Autant tuer le suspense tout de suite, The Portal tapes n’est pas à proprement parler un album de Cynic. Pas du tout même. Il faut dire que la carrière du groupe culte précurseur du métal extrême progressif est un bordel sans nom, la faute à un manque de reconnaissance (voire un rejet pur et simple) de son premier album, Focus, sorti en 1993, alors que le mélange des genres n’était pas encore très bien vu, et surtout pas dans un style aussi étroit d’esprit que le métal extrême de l’époque. Les maîtres à penser du groupe, Sean Reinert (batterie) et Paul Masvidal (guitare chant), accompagnés de leur second guitariste d’alors, décidèrent donc de tenter un nouveau projet appelé Portal, en s’adjoignant les services de la chanteuse et claviériste Aruna Abrams et du bassiste Chris Kringel. Une fois les chansons composées, plusieurs labels se montrent intéressés, mais Roadrunner, qui tient les musiciens par contrat (Cynic avait signé un deal pour plusieurs albums), refuse obstinément de les laisser partir. Après une année d’imbroglios juridiques, le groupe jette l’éponge et se sépare. On pouvait certes trouver les bandes de façon détournée depuis déjà un certain temps, mais on les a désormais à disposition sur format CD et en excellente qualité. Reste à savoir à quoi ça ressemble.
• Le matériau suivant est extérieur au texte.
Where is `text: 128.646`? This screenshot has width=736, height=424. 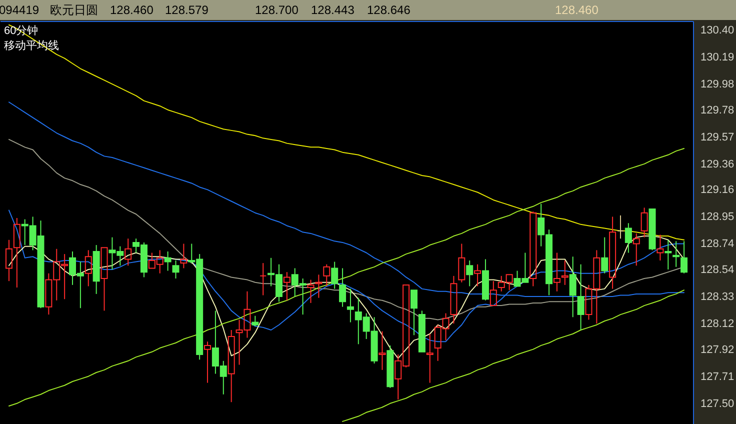 text: 128.646 is located at coordinates (389, 10).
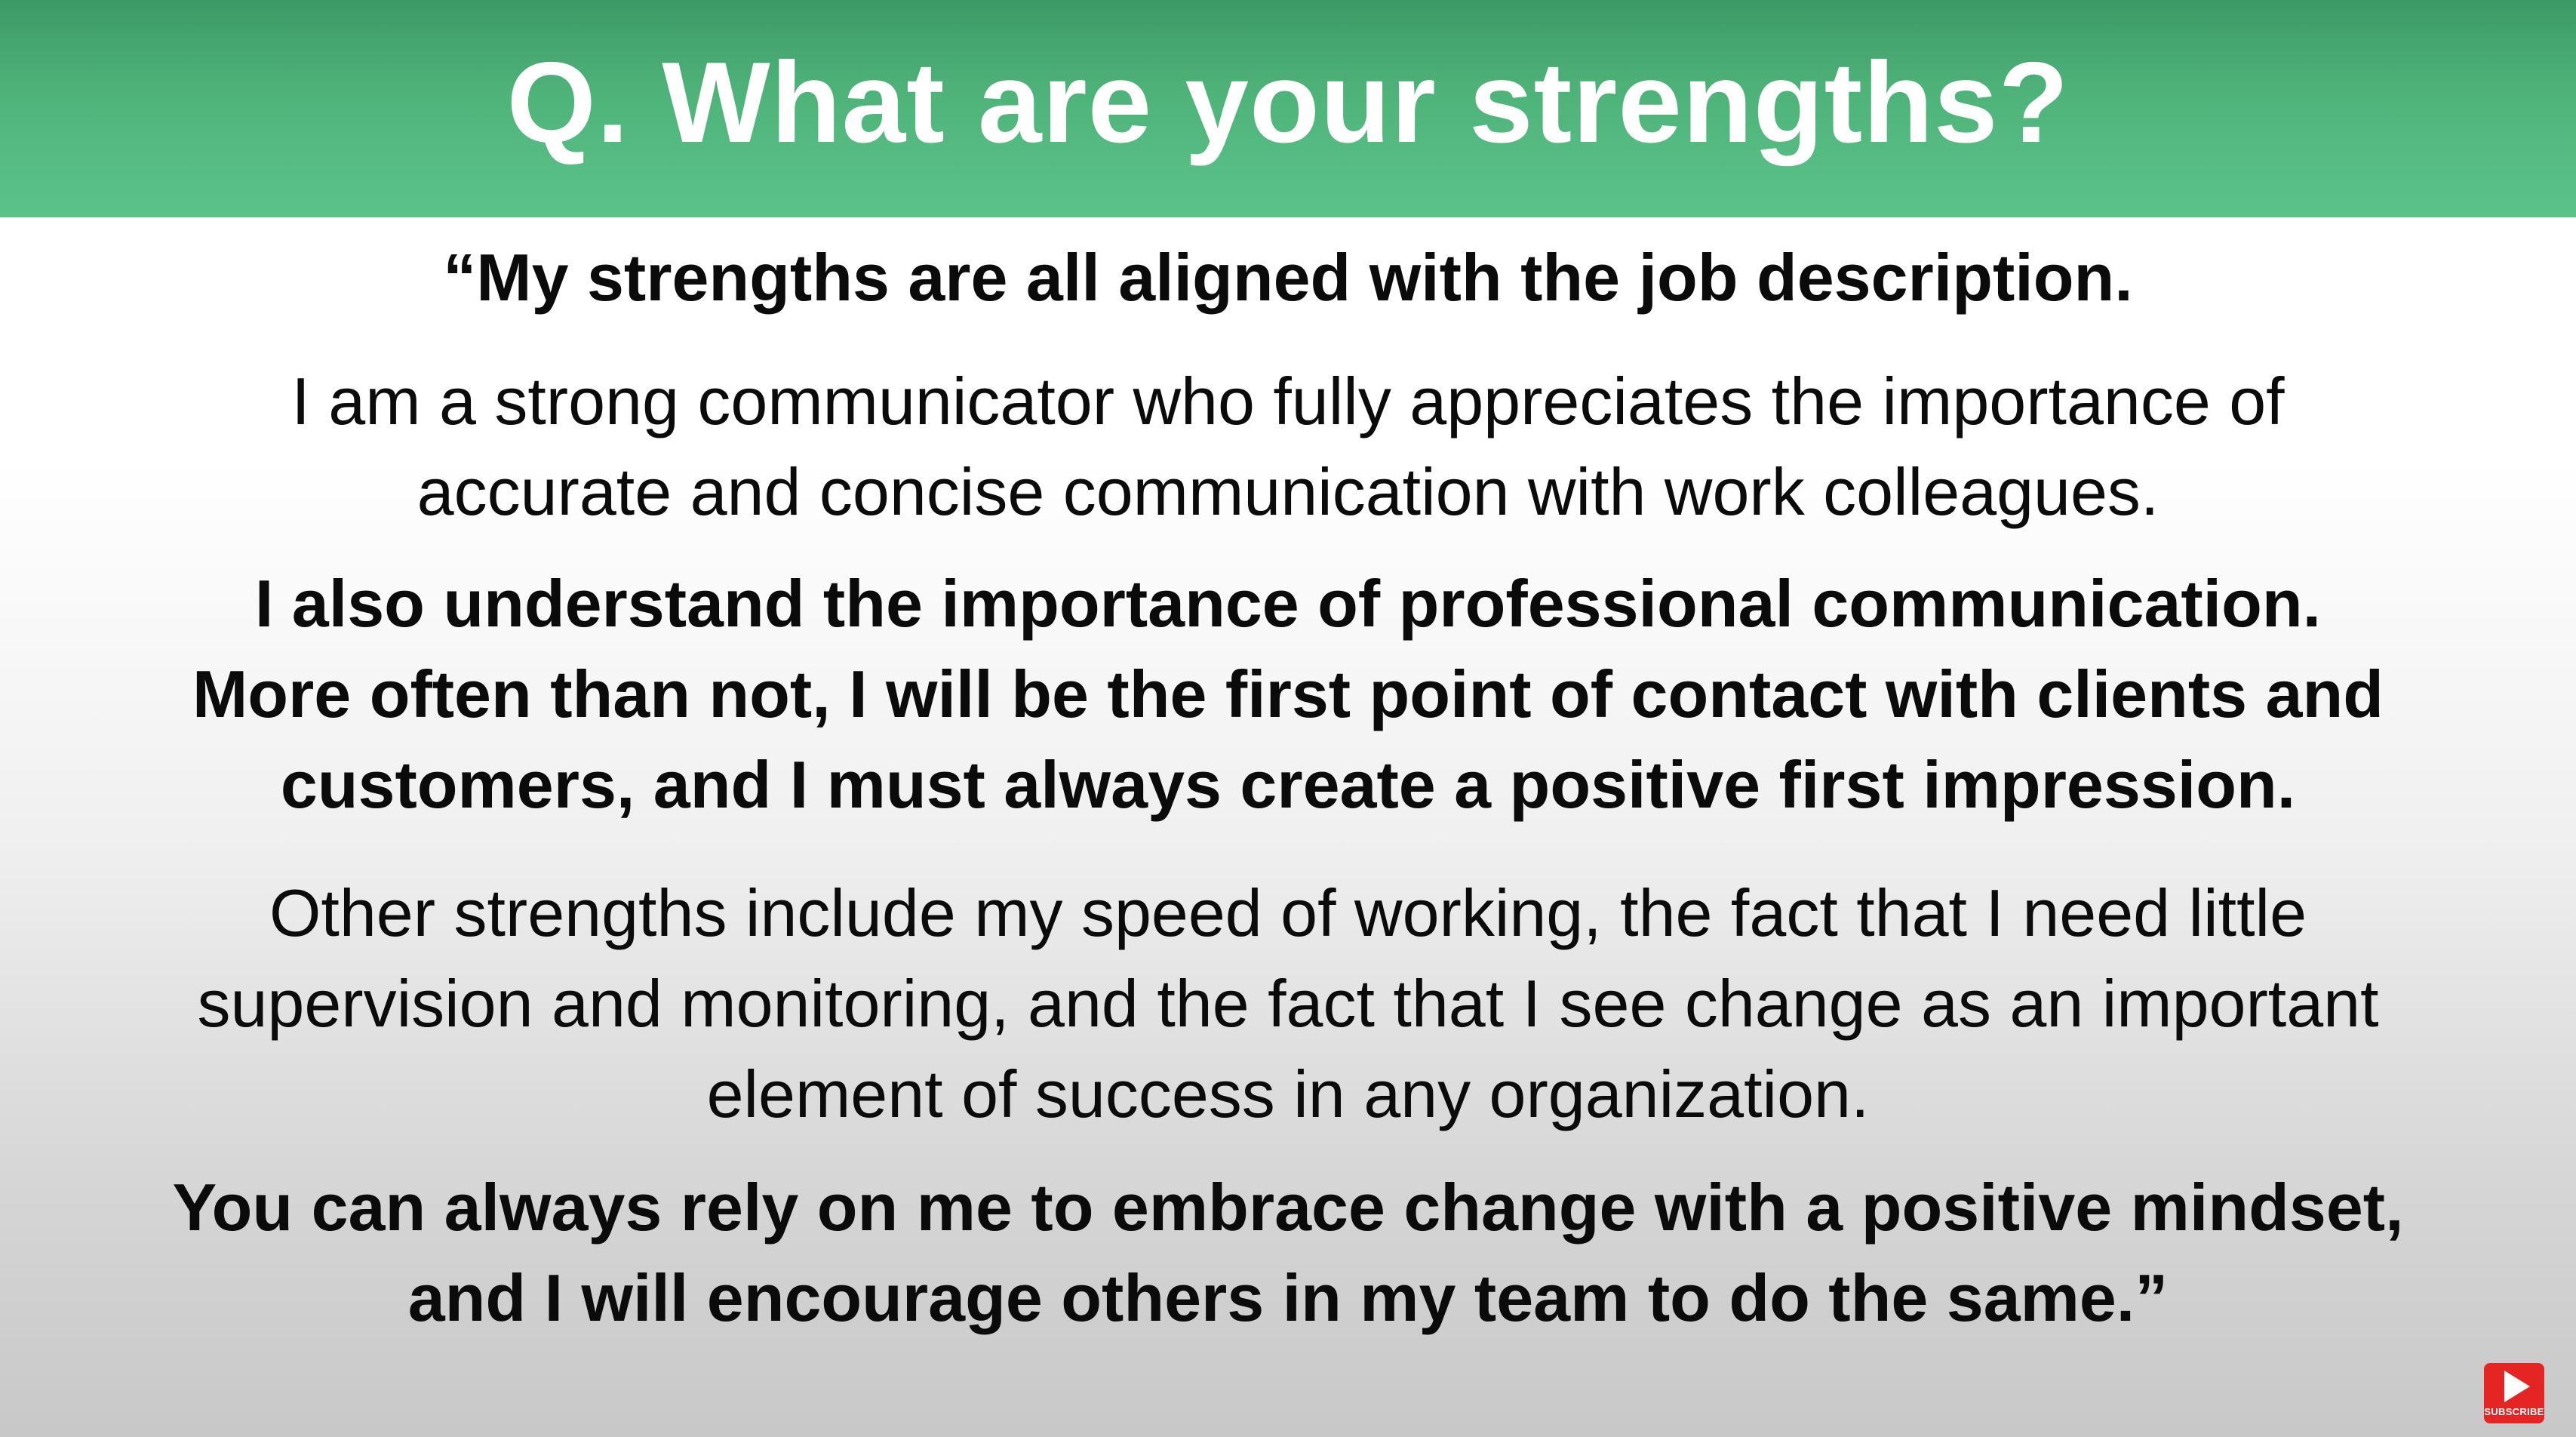  I want to click on subscribe-button: SUBSCRIBE, so click(2514, 1393).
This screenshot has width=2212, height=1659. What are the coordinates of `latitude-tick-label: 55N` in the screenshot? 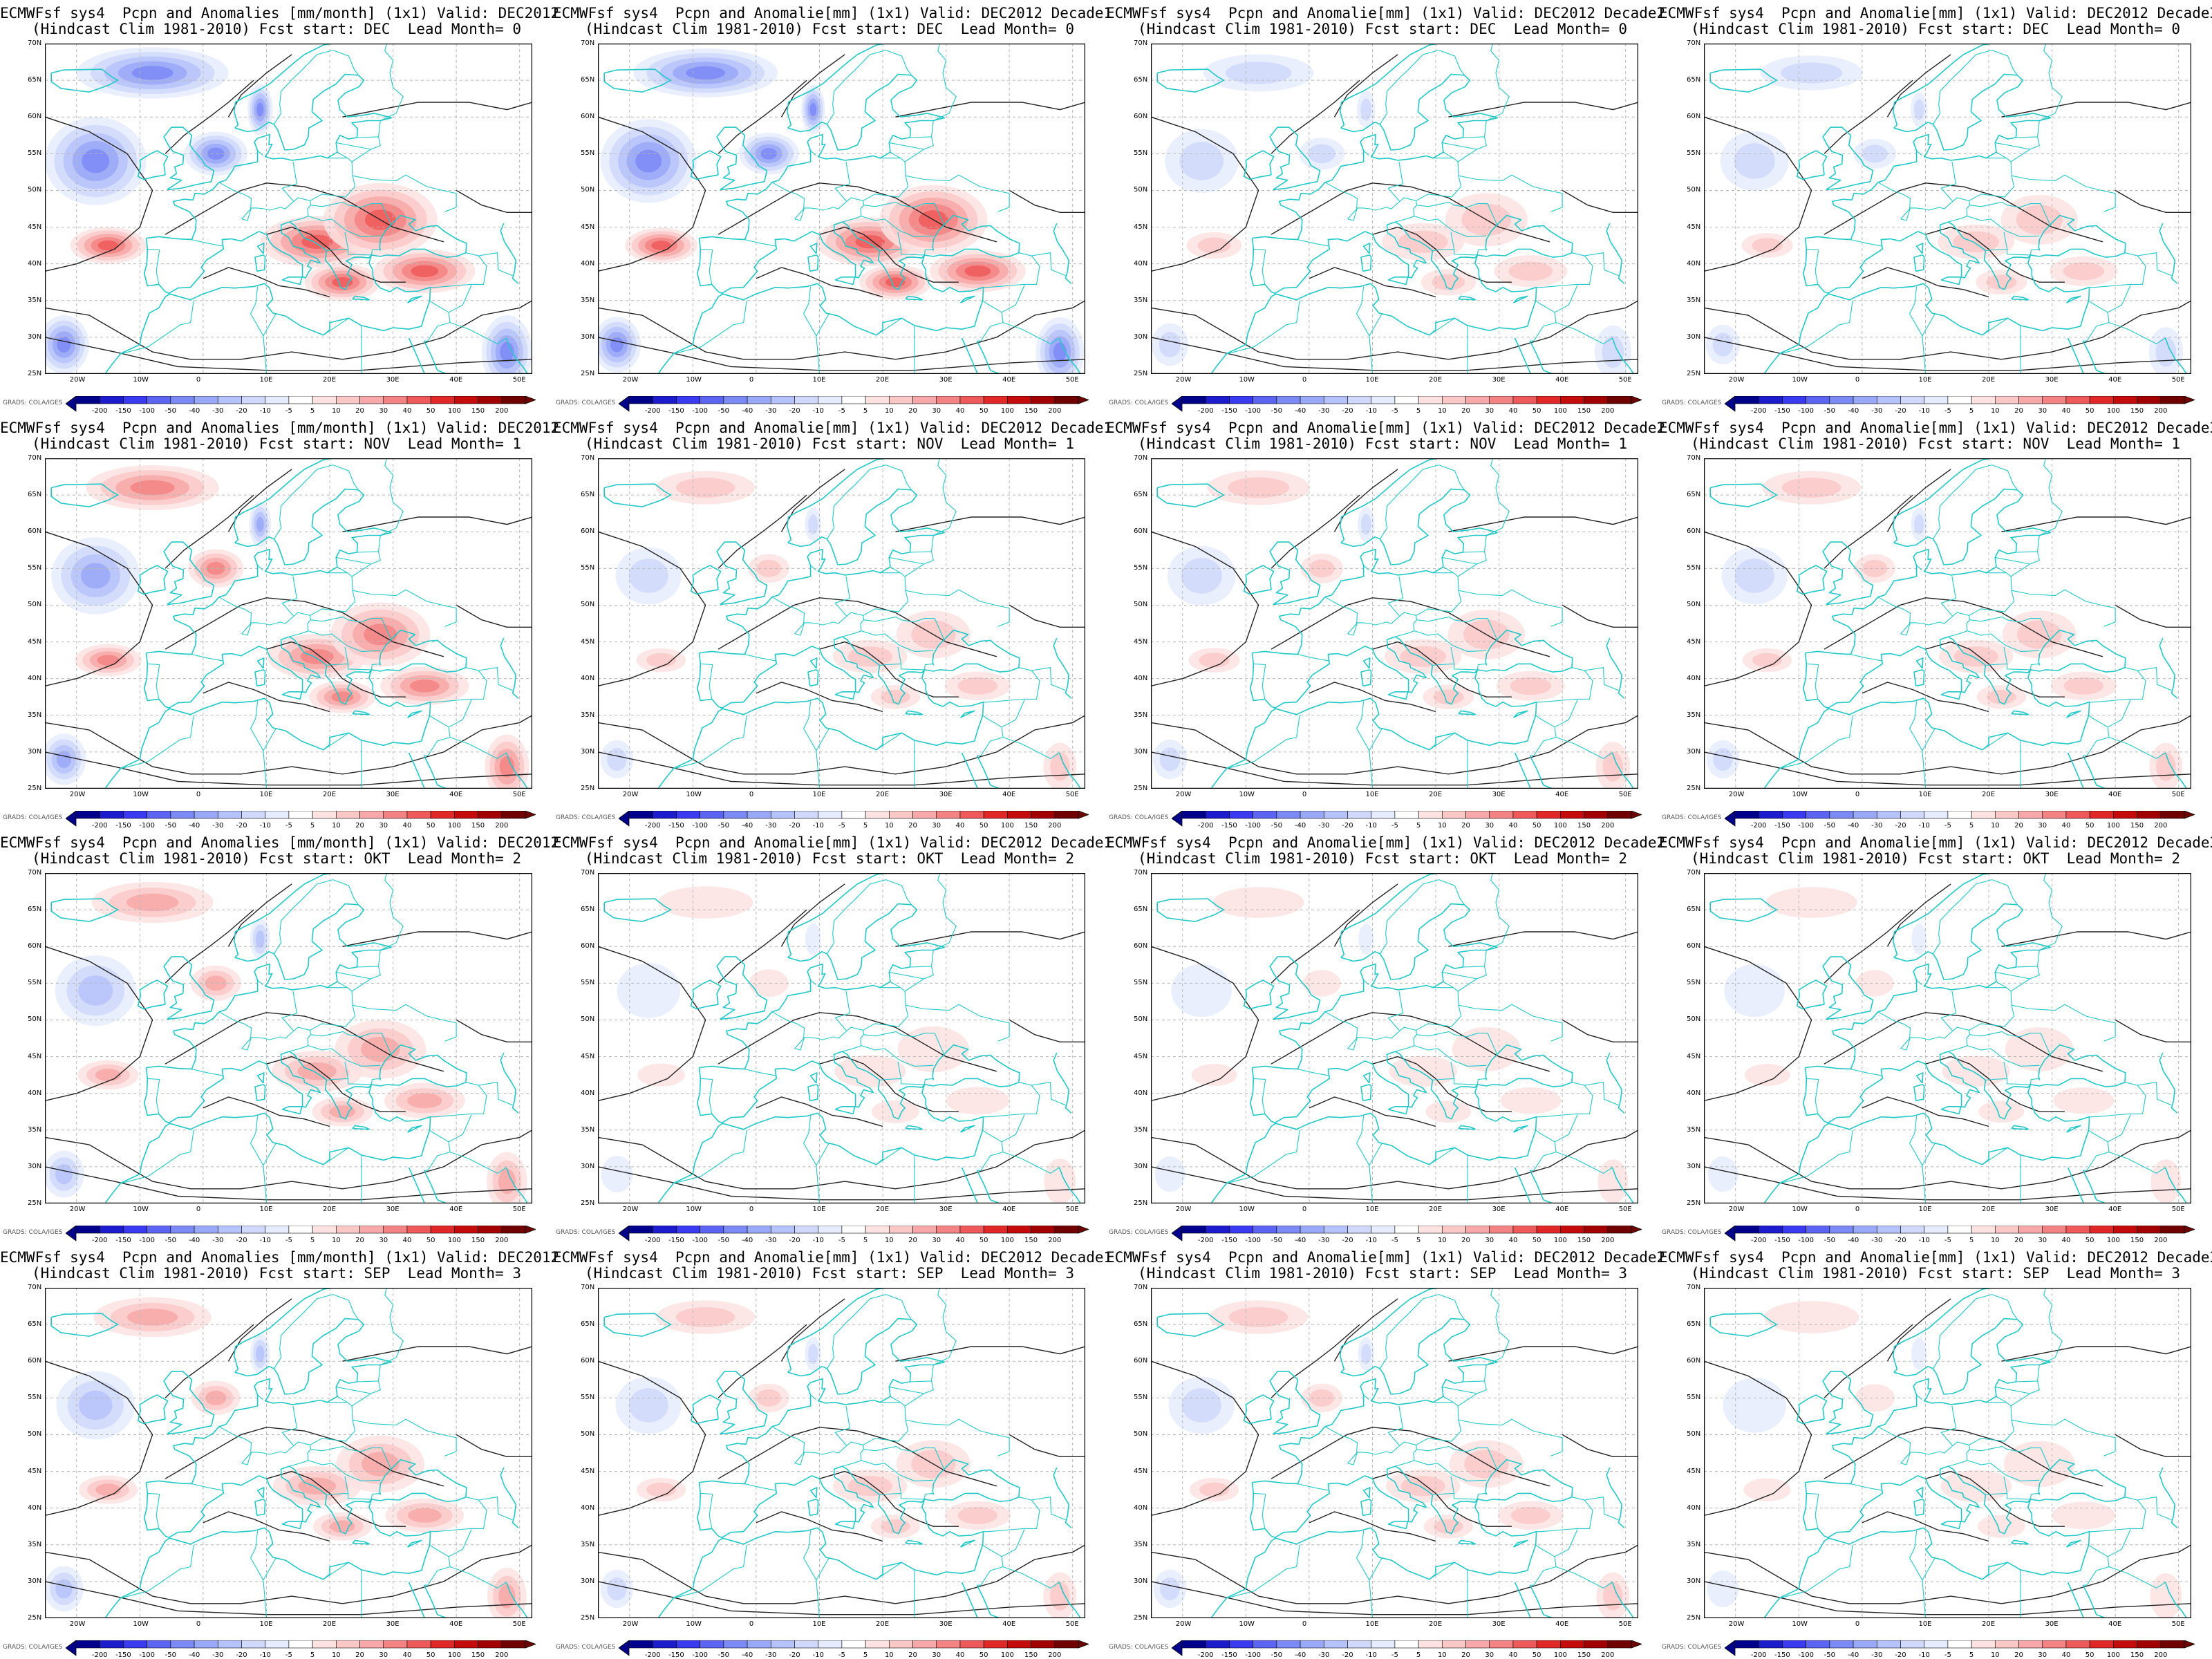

Musicalement, on est quand même loin de Cynic, ce qui explique d’ailleurs que vous retrouviez cette chronique sur le webzine rock. A part quelques atmosphères typiques et une basse fretless au son caractéristique, le projet tranche radicalement avec l’univers développé par le projet phare de Masvidal et Reinert. En revanche, on retrouve un souci du détail poussé à l’extrême, ces arrangements finement ciselés et, encore une fois, des atmosphères alambiquées typiques. Pour le reste, Portal se réclame plus volontiers de Dead can Dance que d’une quelconque sphère métallique. Le projet reste intéressant pour les fans de Cynic, tant la patte de ses maîtres à penser est évidente dès l’ouverture d’ « endless endeavors ». L’atmosphère éthérée du titre possède toujours cette ambiance un poil déshumanisée qui fait tout le sel du son Cynic. Les voix de Masvidal et d’Aruna se marrient très bien, tandis que les musiciens tissent une toile de fond pleine de mystères dont ils ne donnent jamais la clé. Plus accessible, le projet n’en propose pas moins des mélodies venues d’ailleurs qui n’ont clairement pas été conçues pour toucher les masses. Du mystère, le chorus de « Karma’s plight » en regorge, précédé par un inquiétant couplet sombre à souhait.
Portal en 1995
Pas d’inquiétudes à avoir quant à l’éventuelle volonté des musiciens de partir à la recherche d’un succès commercial facile, on est à des années lumières de telles considérations. En revanche, ces bandes peuvent procurer un éclairage nouveau à celles et ceux qui avaient été surpris par le virage opéré par Cynic depuis son retour discographique en 2008. Si utiliser ce patronyme pour sortir ce projet n’est pas sans poser problème, on peut comprendre la volonté de Reinert et Masvidal de lui donner une chance d’être écouté, d’autant qu’il peut légitimement être rattaché à l’univers de ses créateurs. Pour celles et ceux qui n’ont jamais entendu parler de Cynic et qui sont allergiques au métal, ces bandes peuvent également vous intéresser. Car bien que la musique parte parfois un peu dans tous les sens (« not the same », en fin d’album, porte particulièrement bien son nom tant elle est légère et tranche avec le reste), cette galette n’en comporte pas moins quelques perles de musique éthérée semblant venir d’un autre monde (« costumed grace », « crawl above »). Objet de curiosité, un peu décousu mais doté d’un charme certain (« Mirror Child »), inégal mais aussi fascinant par moments, ces bandes sont avant tout un cadeau aux amateurs de l’univers de Cynic, et une bonne occasion de se rassurer en se disant qu’on peut encore être surpris par des univers musicaux aussi singuliers.